Улыбка Майи стала еще шире.
— Я тоже, — сказала она. — А Оми испечет лепешки. Она один секрет знает, и у нее самые лучшие лепешки в мире получаются!
Внезапно зеленая дверь снова открылась, и женский голос что-то резко сказал Майе по-арабски. Девочка, похоже, собралась запротестовать, потом все же неохотно вернулась в дом. На пороге на мгновение возникла женская фигура, закутанная в черное покрывало, и дверь тут же с грохотом захлопнулась — я так и осталась стоять с поднятой в приветственном жесте рукой, не успев даже понять, видела меня эта женщина или нет.

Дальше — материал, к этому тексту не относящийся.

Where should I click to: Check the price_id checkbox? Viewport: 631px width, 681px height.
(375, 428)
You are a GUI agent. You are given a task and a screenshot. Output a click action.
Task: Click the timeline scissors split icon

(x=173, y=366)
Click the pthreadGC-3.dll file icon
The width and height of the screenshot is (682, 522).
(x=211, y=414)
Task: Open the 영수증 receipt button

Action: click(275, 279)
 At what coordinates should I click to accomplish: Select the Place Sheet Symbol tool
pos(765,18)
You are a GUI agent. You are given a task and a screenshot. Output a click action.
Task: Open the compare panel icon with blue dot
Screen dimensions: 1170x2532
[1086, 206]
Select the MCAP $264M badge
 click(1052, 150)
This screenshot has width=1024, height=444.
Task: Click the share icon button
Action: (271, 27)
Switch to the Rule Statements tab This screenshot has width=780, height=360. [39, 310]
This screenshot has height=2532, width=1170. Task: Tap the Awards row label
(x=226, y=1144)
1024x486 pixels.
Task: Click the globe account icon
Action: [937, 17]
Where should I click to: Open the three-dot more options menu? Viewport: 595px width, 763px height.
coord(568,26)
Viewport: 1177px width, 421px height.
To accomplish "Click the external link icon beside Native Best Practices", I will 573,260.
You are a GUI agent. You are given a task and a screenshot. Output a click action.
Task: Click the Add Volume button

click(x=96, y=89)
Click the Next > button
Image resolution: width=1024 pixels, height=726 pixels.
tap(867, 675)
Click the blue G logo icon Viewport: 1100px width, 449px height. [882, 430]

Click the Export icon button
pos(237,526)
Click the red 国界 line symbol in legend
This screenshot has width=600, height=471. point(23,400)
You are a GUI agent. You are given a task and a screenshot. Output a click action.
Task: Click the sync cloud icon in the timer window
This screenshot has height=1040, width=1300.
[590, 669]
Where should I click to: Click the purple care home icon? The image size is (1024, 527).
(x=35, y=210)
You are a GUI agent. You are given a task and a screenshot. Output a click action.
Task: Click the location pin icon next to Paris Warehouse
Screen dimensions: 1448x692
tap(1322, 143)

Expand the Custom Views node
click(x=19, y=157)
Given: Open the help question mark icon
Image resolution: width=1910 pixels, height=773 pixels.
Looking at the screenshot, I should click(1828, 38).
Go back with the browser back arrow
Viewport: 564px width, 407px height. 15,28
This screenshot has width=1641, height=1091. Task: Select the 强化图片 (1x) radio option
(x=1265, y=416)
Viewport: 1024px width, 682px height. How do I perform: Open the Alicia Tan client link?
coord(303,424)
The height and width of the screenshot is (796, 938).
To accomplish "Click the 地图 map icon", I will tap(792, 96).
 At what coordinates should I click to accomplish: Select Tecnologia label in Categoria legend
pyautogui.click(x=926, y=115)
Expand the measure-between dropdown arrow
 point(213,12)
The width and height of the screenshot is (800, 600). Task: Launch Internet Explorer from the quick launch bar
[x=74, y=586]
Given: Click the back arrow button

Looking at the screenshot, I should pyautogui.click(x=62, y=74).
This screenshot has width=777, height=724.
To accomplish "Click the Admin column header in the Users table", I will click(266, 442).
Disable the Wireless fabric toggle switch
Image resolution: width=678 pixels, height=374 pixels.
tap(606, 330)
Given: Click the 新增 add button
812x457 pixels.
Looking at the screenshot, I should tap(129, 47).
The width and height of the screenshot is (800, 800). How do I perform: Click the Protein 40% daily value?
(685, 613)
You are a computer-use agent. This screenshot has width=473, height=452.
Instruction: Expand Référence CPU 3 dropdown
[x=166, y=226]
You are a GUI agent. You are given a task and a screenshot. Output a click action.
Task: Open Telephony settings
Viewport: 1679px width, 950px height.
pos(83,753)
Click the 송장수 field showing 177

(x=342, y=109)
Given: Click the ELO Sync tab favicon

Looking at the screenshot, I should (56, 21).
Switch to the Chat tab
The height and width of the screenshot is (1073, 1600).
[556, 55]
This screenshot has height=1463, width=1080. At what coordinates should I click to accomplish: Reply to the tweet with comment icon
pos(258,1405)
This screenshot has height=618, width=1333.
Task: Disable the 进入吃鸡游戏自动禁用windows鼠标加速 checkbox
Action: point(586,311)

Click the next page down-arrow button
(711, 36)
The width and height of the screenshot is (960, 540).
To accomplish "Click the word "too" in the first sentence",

Хотя в одном я была совершенно уверена: это была та самая женщина в никабе, которую я видела возле церкви в день своего приезда, а потом еще раз в Маро. Сестра Карима Беншарки — ее настоящего имени, похоже, так никто толком и не знал. Загадочная женщина, тень которой так велика, что накрывает собой сразу две, столь различные между собой, общины…
Когда я шла домой по берегу Танн, тишина и спокойствие вокруг казались почти неестественными. Умолкли даже сверчки, даже птицы, даже лягушки.
В такие вечера, как этот, местные жители говорят: вот-вот подует ветер Отан;
[24]
le vent des Fous, Ветер Безу-мия, который стучится в окна домов, иссушает хлеба в поле, лишает людей сна. Белый Отан приносит сухую жару; Черный Отан приносит бурю и дождь. И в какую бы сторону этот ветер ни дул, он вскоре все равно переменится.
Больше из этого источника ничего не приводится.